_Excerpt provided_
# Can a marriage be successful long-term without a spark?



## Jumper (Dec 31, 2012)

Newbie here, really enjoying these forums. :smthumbup:

My question is, can a relationship or marriage survive long term without a spark or deep emotional connection? 

DH and I have been together for 7 years, married 2 1/2. He was my first for a lot of things - love, long term relationship, etc - but not my first relationship or partner. We met when I was 20, he is 4 1/2 years older. He is a wonderful husband, attentive, affectionate, physically attractive, a great provider, very driven to succeed, etc. My parents and his are both still happily together and have been great role models, although we both feel the pressure not to "fail" as a couple because of this too. 

However aside from the initial excitement, I have never felt a huge 'spark'. We have started to try and spice up our sex life but for many years it was quite dull, I can count on one hand the times I have "gotten there" in the last 4-5 years with him. By myself is no problem. He has never WOW'ed me in bed, but not having much experience before him I didn't fully understand how important a satisfying sex life was. I'm definitely the more adventurous and dominant one. We are working on it but it seems to be slow progress and still rarely a finish for me...could this be from a lack of connection for me? Will it always be this way? 

Even on a day-to-day level, we are good friends but I wouldn't say there is a deep emotional connection. On the outside many tell us we are the perfect couple (nice home, good jobs, affectionate and never fight) but the feeling of something missing is always in the back of my head, and I worry about bringing kids into the picture. Is this something that could still develop even after 7 years together? I wish I could ask my parents their secret but I dont want to let them know there is "trouble in paradise"  I feel like we've got all the right ingredients to bake a great cake but for some reason the oven wont turn on. 

Thank you all!


----------



## thatbpguy (Dec 24, 2012)

I used to be a mod on an infidelity message board before it got blown up and there was a lady just like you. Exactly, exept had a couple little kids. She got to the point where she had to find out so she had a brief betrayal with some guy at her work reported to be quite the stud in bed. She said the sex was lousy. Her husband found out and after 2 long years of watching him fall apart and her kids always crying... he finally divorced her. And she seemed very contrite to me. She was deeply sad to lose her marriage and damage the kids, and lose a loving husband who ended up being a much better lover than Mr. Bed Right. 

The moral of this true story is keep looking at home for any answers to your questions. I realize you're not talking about betraying your husband, but I just wanted to pass this along.


----------



## Maneo (Dec 4, 2012)

have you ever felt the sort of spark or deep emotional connection with anyone? has your husband?
are you happy? is he happy so far as you can tell? not just comfortable, not just surviving, not complacent but happy overall?
if the answer is yes, does the absence of the spark matter that you can't imagine living the rest of your life without experiencing it?


----------



## Mavash. (Jan 26, 2012)

I've been married for 21 years. The first time my husband kissed me I felt this charge, this connection, this passion that I'd never ever felt before. The 'spark' we both felt was something that great love stories are made of.

I'm of the belief that either it's there or it isn't. It cannot be manufactured and without it long term marriage is hard. Without the 'spark' I would have never made it this far. 

Just my .02 though. Your mileage may vary.


----------



## gbrad (Jul 20, 2010)

I have a similar amount of time in the time with my wife and there was never a spark for me. There still is not. In the beginning I told myself I could make it work and everything else could outweigh that lacking. I was wrong.

_Provided data_

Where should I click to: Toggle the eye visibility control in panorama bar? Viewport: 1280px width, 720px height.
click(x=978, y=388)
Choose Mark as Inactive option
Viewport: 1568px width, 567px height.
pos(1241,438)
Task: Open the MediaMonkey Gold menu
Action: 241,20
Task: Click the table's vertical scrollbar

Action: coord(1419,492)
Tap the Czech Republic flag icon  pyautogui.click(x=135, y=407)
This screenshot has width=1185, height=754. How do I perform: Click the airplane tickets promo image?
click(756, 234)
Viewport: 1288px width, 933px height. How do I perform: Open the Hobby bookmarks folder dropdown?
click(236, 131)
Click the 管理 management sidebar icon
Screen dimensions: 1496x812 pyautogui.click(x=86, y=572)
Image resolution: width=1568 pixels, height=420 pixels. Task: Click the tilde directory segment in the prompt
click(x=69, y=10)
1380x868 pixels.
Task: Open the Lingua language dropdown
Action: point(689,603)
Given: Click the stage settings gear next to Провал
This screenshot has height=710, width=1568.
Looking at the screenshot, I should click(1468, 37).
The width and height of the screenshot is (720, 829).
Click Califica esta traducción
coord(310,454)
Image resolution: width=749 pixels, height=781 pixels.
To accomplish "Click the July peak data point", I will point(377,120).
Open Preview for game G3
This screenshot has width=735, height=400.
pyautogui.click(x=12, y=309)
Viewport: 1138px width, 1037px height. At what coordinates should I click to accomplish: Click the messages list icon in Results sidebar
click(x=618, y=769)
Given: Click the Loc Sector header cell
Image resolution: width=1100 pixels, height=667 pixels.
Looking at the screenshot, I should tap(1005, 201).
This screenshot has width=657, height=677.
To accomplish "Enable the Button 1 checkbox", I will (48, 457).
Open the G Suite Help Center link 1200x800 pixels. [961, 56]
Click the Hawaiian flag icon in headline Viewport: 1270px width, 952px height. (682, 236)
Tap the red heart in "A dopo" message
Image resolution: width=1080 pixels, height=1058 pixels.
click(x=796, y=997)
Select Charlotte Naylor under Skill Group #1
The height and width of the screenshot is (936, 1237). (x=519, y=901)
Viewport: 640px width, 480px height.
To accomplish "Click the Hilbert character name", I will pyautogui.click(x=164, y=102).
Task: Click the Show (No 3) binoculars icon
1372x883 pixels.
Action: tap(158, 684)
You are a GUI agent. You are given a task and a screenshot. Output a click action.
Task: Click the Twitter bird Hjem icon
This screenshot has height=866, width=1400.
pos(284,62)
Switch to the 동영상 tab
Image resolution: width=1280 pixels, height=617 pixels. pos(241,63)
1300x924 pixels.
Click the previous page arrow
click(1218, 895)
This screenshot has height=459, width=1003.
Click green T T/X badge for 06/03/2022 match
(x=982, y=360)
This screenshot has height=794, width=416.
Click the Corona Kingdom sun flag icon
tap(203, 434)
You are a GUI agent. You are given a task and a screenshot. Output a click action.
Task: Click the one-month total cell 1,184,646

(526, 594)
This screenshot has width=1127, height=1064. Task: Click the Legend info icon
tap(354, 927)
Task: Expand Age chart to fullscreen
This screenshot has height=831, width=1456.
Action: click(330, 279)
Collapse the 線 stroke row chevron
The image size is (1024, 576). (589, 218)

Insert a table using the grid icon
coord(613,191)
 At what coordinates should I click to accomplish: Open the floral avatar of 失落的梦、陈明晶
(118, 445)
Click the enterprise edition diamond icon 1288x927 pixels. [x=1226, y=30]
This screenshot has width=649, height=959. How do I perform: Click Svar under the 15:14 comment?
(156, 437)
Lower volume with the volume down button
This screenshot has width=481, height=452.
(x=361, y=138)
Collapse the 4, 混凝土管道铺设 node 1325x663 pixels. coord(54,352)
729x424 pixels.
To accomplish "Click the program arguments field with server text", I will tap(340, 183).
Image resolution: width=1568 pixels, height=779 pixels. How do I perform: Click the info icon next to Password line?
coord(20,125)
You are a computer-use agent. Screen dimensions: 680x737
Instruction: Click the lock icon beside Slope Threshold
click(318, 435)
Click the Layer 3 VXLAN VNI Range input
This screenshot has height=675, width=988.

_Tasks to carry out_
1. In the forum thread, how many years has Mavash been married?
2. From the forum thread, reproduce word for word the passage starting with "I've been married" and going on through "are made of.".

_Answers below_
1. 21 years.

2.
I've been married for 21 years. The first time my husband kissed me I felt this charge, this connection, this passion that I'd never ever felt before. The 'spark' we both felt was something that great love stories are made of.